For all the hope of a better future Raworth’s Doughnut provides, it simply cannot be pragmatic without global implementation. Around the world, no country has publicly committed itself towards the Doughnut, instead falling victim to the trap of piecemeal changes, ever so slowly ripping off the bandaid. It is here we see its pitfalls: It is still, in a world increasingly green-minded and wary of our collapsing room, far-fetched. Much needs to be done — and quickly — to meet our planetary boundaries, but this presents opportunity. In Amsterdam, the birthplace of capitalism, a scaled-down, city-level Doughnut was baked, seeking to answer four questions about the city. The first is “What would it mean for the people of Amsterdam to thrive?”, and focuses on policies and lives of its citizens. The second — “What would it mean for Amsterdam to thrive within its natural habitat?” — embeds the city within its environment through local green efforts, a rework of circular flow. “What would it mean for Amsterdam to respect the health of the whole planet?”, seeks to reduce the city’s carbon footprint and decrease its hand in global environmental problems. The final question, “What would it mean for Amsterdam to respect the wellbeing of people worldwide?” builds a new Amsterdam as the world’s city, a globally outreaching metropolis. Through these four questions, Amsterdam seeks to enter the Doughnut — helping its citizens, the world’s population, and our planet concurrently.
Amsterdam committed itself in 2020, amidst a pandemic shedding light on various social and political questions around the world. Soon, Brussels, Belgium “formally embraced the model” and adopted it by September. Across the Atlantic, Portland, Oregon has prepared a Doughnut for its post-pandemic recovery, while grassroots efforts in Costa Rica aim to apply it nationally. We now see places around the world adopting this model as a paradigm shift in political and economic thinking. If success sweeps these petri dishes, Doughnut Economics may grow larger and larger, going beyond its roots in ecologically-minded areas. For now, though, the model remains a distant but approaching idea, a long way out — but certainly a light at the end of the tunnel.

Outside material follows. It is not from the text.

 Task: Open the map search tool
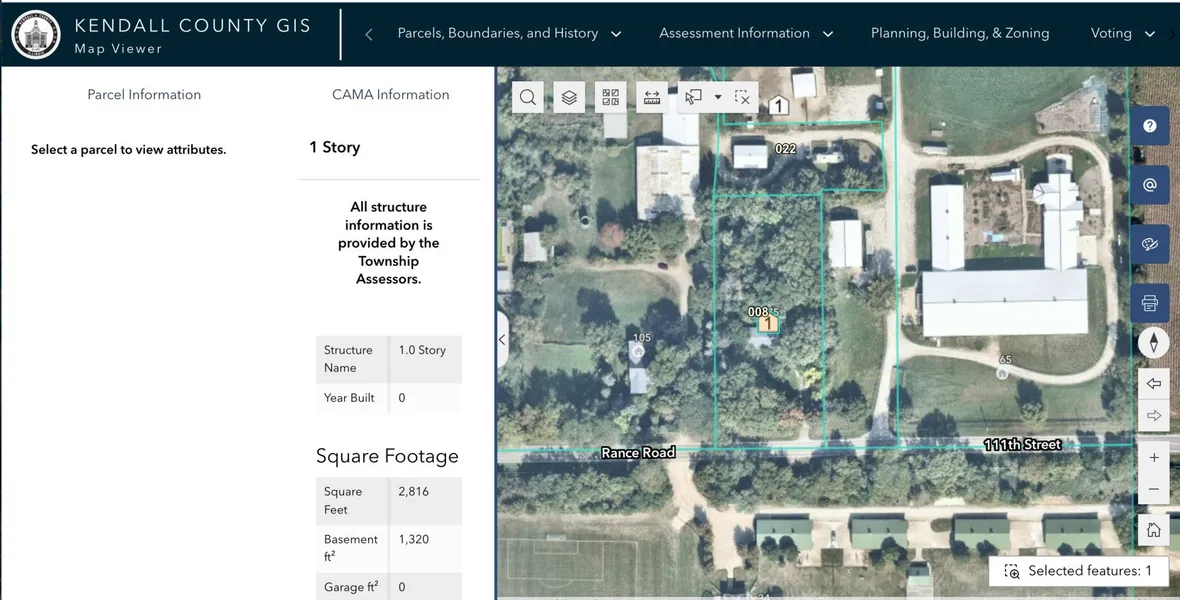coord(528,97)
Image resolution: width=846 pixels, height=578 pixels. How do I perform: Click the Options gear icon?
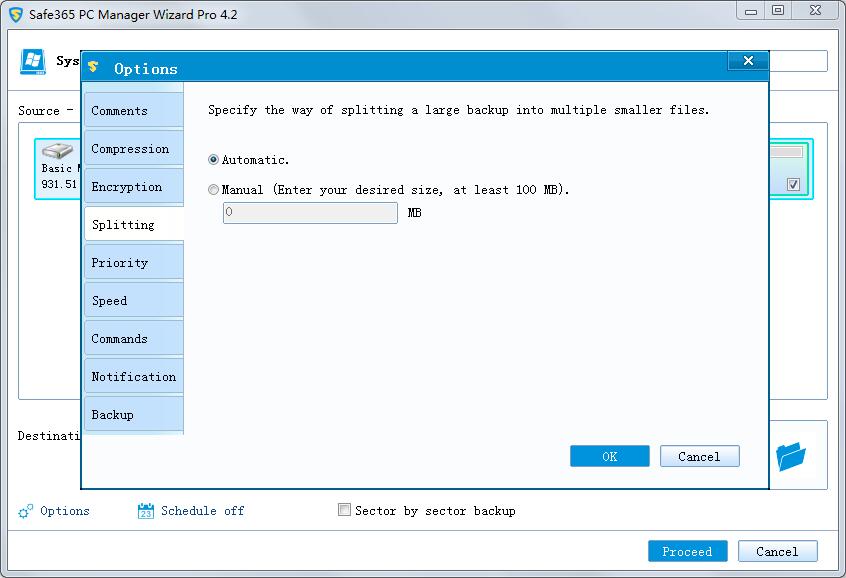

In the twentieth century, we saw how our economic policies improved the lives of millions. In the twenty-first, we are now witnessing the dark side of those actions, the catastrophic fall of a facade of wonder and beauty. Our environment is collapsing from all sides, plagued by human-driven pollution, water withdrawals, biodiversity losses, ozone depletion, and anthropogenic greenhouse gas emissions. But we are an industrious and ingenious species, always looking for solutions to our problems. Kate Raworth’s Doughnut seeks to move beyond our modern solutions of disconnected policy efforts, transforming the world of economic thought with wholesale and sweeping updates. We are a solutions-based species. We can do this. We have hope. We have a Doughnut.